Offensichtlich hatte Markus Babbel seinen Mannen vor dem Spiel eingeimpft, sich auch mal auf Kosten einer gelben Karte Respekt zu verschaffen: Khedira, Hitzlsperger, Cacau und weitere Rote taten alles dafür, der Anweisung des Trainers Folge zu leisten – allein, Kempter spielte nicht mit. Er verweigerte ihnen, wie auch dem einen oder anderen Gästekicker, die wohlverdiente Verwarnung.
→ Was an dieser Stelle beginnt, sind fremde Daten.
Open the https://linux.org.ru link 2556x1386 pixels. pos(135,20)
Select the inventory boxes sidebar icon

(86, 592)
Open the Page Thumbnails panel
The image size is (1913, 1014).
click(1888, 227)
Sicher, insbesondere der VfB war mit einer aggressiven, teilweise ruppigen Marschroute ins Spiel gegangen; dass die Stimmung aber zunehmend giftig wurde, hat sich der Unparteiische selbst zuzuschreiben. Der von ihm gewählte Versuch, eine aus dem Ruder gelaufene Spielleitung dadurch zu retten, dass er in der zweiten Hälfte eine Weile jeglichen Körperkontakt abpfiff, war ein untauglicher und verstärkte den Unmut von Spielern und Zuschauern so weit, dass man eben auch auf der Haupttribüne seine Kinderstube vergaß.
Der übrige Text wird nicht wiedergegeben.